I had nearly forgotten Elerius was there. Concentrating on the demon and on withstanding my own fears left me no time for anything else. When he suddenly spoke I jerked convulsively.

“The protocol between wizardry and demons has always been clear on this point,” he said, managing to sound impressively calm and assured. “A soul that might be forfeit, although only on the shakiest grounds, can be redeemed by the offering of a human life, not another soul.”

“And therefore,” I said, fast before my lips could freeze in terror, “I am here to offer my own life in return for Antonia’s soul.”

Both Elerius and the demon spoke together. “Not you, Daimbert!” Elerius hissed. “I’m trying to give him Vlad.”

“Not this bargain again, Daimbert!” said the demon with a laugh that made his enormous belly shake. “I unwisely agreed to such a bargain with you once long ago, and you managed to wiggle out of it. Did you think I would be so easy to mislead a second time?”

“All right, then,” said Elerius briskly. I was for the moment unable to speak, filled both with bitter despair that the one way I hoped I might have to rescue Antonia wasn’t going to work, and with a wild, desperate, and shameful relief that I might still live. “We’ll offer you another life instead, the life of a wizard right here in the castle.”

“Elerius, I’m so pleased to have a chance to meet you at last,” said the demon, the flames shooting from his eyes spoiling the effect of his friendly words. The room by now was as hot as a stove. “I can see you’ll be much more engaging to deal with than Daimbert, who always seems suicidally bent on throwing away his life. But you do have to understand something first. If you want me to take the life of this wizard-frog in return for the girl-and that was what you had in mind, was it not? — then it would have to be his own sacrifice. You could if you like give your own soul to the devil by murdering that wizard in cold blood, but if you want to bargain with me there must be less messy ways to do it.”

“There are other protocols to turn to in that case,” said Elerius, sounding abruptly much less assured.

Both my life and my soul, I thought. I could offer them together for Antonia’s release. That might do it. If I was dead as well as damned then I wouldn’t need to worry about the evil I would do to all the people I loved for the next two centuries. I found my mouth too dry to speak.
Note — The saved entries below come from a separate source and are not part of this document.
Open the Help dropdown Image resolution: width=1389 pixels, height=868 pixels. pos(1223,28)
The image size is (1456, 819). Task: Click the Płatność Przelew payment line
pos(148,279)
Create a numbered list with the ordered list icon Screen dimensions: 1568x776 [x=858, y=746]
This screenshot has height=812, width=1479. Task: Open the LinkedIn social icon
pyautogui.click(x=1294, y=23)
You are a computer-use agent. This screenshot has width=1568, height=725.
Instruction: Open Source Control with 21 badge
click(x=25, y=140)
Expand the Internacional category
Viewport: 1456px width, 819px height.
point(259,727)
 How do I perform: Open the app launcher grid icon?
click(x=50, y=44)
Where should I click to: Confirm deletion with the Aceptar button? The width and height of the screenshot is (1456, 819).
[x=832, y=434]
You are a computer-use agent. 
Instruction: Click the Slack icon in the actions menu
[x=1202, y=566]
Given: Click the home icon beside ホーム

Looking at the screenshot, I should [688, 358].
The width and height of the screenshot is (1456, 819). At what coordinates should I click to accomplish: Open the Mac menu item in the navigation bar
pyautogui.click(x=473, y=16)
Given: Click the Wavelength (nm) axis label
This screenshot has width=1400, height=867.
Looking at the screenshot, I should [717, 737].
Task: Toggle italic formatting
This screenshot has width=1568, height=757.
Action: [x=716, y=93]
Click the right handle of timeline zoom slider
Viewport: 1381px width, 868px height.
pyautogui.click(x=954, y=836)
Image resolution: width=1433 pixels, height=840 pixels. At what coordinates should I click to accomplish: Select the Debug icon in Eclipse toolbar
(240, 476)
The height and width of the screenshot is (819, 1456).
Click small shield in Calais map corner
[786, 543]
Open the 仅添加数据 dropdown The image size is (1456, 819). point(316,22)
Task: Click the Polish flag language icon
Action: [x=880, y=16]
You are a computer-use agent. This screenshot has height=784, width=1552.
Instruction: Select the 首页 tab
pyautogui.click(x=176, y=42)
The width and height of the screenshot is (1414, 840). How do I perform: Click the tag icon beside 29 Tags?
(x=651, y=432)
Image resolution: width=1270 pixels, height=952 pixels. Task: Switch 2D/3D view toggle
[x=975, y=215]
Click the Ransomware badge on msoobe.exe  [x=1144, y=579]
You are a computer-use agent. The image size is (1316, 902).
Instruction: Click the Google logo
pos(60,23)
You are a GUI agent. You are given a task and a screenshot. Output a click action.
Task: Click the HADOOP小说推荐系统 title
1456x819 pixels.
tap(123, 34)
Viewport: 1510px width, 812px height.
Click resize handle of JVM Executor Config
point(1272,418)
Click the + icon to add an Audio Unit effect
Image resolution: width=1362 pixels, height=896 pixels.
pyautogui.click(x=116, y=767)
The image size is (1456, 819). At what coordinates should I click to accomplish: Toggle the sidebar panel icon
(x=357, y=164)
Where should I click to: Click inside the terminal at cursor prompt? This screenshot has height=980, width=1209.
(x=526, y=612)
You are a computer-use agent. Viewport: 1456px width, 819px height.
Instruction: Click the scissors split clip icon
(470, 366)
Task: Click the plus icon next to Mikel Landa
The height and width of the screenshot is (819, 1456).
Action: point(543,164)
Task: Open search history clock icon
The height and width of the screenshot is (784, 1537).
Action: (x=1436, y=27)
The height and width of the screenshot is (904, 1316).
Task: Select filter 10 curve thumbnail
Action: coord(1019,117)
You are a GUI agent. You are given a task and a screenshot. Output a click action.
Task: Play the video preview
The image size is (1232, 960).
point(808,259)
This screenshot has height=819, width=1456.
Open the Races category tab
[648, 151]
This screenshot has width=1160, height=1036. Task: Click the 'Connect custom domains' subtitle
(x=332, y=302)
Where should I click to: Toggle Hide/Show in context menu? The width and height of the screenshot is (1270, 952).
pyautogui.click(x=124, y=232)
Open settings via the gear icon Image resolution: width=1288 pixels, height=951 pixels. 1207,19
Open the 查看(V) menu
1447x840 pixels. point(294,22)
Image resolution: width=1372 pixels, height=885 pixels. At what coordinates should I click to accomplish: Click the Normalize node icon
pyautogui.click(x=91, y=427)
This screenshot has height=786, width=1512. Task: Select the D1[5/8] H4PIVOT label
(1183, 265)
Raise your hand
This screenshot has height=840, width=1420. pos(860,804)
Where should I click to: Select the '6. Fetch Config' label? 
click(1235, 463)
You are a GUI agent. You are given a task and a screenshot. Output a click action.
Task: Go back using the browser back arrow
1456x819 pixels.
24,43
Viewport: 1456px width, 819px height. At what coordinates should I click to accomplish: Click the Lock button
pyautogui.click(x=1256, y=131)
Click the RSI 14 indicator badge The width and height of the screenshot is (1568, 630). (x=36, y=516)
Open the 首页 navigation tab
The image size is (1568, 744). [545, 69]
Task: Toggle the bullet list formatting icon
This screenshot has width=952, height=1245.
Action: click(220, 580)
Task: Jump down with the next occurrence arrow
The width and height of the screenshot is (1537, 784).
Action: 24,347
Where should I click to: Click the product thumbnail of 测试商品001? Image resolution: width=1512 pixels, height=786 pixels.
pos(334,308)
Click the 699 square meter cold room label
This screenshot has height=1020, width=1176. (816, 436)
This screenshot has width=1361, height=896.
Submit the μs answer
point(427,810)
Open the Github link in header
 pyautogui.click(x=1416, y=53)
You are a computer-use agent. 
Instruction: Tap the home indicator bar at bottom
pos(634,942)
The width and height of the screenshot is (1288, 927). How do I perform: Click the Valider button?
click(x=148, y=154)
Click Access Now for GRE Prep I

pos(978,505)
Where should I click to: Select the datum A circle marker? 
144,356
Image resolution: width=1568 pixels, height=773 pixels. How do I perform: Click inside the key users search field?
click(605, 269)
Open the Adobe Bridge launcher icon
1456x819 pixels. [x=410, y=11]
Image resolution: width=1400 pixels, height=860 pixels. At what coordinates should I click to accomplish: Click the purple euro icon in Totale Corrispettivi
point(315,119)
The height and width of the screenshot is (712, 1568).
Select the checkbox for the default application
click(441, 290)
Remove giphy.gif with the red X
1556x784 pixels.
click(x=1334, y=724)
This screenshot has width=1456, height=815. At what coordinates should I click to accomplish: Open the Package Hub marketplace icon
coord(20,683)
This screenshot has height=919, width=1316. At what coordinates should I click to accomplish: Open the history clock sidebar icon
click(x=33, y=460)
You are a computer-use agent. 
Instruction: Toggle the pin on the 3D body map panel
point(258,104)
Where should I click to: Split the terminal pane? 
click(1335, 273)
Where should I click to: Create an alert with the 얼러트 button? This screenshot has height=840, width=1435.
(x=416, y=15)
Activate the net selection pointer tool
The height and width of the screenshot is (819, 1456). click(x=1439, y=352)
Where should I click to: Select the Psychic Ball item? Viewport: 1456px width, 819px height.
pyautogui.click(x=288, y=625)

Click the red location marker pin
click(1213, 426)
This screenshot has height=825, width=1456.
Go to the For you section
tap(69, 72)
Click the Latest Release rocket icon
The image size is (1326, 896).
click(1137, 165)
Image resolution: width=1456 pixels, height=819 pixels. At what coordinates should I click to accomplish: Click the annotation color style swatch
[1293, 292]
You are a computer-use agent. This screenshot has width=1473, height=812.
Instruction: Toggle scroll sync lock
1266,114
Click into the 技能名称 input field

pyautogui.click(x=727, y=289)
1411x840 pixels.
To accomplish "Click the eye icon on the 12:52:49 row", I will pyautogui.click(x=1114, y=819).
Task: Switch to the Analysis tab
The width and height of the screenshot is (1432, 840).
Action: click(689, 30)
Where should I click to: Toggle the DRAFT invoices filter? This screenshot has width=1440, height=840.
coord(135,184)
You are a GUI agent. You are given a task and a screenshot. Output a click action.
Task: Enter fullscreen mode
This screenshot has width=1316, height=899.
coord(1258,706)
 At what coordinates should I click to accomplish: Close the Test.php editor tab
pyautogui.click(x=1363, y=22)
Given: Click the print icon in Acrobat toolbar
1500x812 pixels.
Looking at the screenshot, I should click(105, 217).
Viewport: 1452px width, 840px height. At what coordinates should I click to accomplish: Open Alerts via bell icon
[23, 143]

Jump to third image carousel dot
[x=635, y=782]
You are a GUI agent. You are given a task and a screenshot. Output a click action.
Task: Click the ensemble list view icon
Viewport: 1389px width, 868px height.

“Unlike Daimbert,” said the demon to Elerius, shifting his belly to a more comfortable position, “you have never paid much attention to the prattle of your religion. I’m sure you assume you’ll be going to hell in the end anyway, and therefore would be more than willing to gain some spectacular benefits in this world in exchange for a soul that would never have much chance for salvation.”

Suppose, because I was trying to save Antonia, the devil thought my motives were too pure and wouldn’t accept the bargain, even when I offered body and soul together? I might have to have an additional and entirely impure motive. Maybe I could stipulate murdering Cyrus as part of the agreement: an appealing possibility.